PAGE EXCERPT.
You are at lunch with your manager. You catch up on in-flight projects, share challenges of working with certain team members, and talk about your career with the company.

As you say goodbye, and, unbeknownst to you, a large piece of spinach is stuck in your teeth. Do you want your manager to:

A.) Tell you that you have a piece of spinach on your teeth? Or,

B.) Not tell you that you have a piece of spinach on your teeth?

Naturally, you want to know about your potentially embarrassing grin before moving on with the rest of the day. A good manager will say something. And, that’s the gist of the book Radical Candor: How to be a Kick-Ass Boss Without Losing Your Humanity by Kim Scott, well worth the read or listen.

Even though it may feel awkward, it’s part of your job as a Project Manager to shoot straight with team members, as they want to know when they have spinach on their teeth. However, a couple of things need to be in place for your feedback to be effective:

  • You Care About them Personally - Team members need to know that you aren’t out to get them, but want them to improve for the sake of their future and careers. Feedback can be framed in such a way that its purpose is to better prepare them for that next position, job, or manager.

    It takes time and many shared experiences where you’ve shown them that you’ve  “got their back” for your team to feel this level of trust.  How do you know when you have earned it? When they come to you and ask what they could have done differently, or better.  Guard this trust carefully. It can take years to gain and moments to lose.


  • You Challenge them Directly - Keep your expectations for them high, by giving them stretch goals to reach for, and don’t back down if you know they are achievable. This means having the nerve to send things back to redo if they don’t meet your expectations, or assigning tasks or responsibilities that may be out of their comfort zone, to help them see what they are capable of.

When constructive feedback is caring and challenging, it is what Kim Scott calls Radical Candor, the best place to be.

Stored data.
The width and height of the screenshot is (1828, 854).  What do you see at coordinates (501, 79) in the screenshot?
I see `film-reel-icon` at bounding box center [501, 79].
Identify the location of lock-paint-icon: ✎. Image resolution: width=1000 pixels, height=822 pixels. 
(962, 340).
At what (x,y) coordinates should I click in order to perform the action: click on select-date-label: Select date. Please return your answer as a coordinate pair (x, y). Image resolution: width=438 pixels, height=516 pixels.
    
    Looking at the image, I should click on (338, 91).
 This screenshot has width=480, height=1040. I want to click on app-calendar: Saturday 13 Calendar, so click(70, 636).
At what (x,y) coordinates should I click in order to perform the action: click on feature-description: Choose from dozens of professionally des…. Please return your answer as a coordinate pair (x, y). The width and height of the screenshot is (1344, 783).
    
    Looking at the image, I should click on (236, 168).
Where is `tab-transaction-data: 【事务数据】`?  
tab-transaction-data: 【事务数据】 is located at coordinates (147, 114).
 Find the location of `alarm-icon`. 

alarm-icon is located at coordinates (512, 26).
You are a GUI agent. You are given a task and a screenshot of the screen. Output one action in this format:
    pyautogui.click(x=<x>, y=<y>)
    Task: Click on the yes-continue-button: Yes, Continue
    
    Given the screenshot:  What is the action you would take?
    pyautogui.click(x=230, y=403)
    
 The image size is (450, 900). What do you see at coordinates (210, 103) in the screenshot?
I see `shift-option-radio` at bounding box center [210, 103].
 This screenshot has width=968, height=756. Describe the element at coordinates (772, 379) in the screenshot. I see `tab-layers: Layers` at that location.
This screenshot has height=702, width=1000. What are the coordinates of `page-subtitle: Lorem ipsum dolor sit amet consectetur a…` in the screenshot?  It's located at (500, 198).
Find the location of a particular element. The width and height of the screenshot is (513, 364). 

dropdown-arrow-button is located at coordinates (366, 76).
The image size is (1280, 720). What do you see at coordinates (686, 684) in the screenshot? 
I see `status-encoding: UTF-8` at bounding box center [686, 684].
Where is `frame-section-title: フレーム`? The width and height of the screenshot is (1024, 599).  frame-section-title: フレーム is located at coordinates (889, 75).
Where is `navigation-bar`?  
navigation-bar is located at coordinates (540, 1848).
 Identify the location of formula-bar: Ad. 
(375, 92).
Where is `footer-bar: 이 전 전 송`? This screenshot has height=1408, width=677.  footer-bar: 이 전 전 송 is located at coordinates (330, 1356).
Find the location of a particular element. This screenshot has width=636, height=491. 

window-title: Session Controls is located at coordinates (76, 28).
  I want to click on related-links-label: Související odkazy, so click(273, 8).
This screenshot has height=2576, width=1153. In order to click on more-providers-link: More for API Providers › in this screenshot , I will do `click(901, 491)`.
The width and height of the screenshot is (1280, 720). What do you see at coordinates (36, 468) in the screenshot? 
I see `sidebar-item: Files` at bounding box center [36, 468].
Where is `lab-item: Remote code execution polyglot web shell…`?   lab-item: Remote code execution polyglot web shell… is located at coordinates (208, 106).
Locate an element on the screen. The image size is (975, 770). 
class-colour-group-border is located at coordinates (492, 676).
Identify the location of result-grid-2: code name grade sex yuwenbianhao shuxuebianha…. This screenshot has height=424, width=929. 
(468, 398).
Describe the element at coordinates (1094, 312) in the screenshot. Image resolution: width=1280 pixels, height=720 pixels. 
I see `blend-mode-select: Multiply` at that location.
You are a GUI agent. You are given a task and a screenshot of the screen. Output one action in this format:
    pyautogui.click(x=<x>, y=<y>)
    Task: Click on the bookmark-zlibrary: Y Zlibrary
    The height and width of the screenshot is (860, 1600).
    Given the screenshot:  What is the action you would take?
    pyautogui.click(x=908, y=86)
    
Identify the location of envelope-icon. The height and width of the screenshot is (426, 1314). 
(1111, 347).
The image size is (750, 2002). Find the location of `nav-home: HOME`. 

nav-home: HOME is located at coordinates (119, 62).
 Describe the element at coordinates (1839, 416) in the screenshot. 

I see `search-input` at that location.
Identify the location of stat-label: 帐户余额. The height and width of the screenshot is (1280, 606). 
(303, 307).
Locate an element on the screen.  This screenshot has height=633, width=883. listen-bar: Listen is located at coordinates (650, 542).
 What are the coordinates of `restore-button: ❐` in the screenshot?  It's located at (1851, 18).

JOB ITEM. Reproduce word for word everything from "Even though it" down to "job, or manager." in the passage on giving feedback.

ANSWER TO THIS EXERCISE.
Even though it may feel awkward, it’s part of your job as a Project Manager to shoot straight with team members, as they want to know when they have spinach on their teeth. However, a couple of things need to be in place for your feedback to be effective:

  • You Care About them Personally - Team members need to know that you aren’t out to get them, but want them to improve for the sake of their future and careers. Feedback can be framed in such a way that its purpose is to better prepare them for that next position, job, or manager.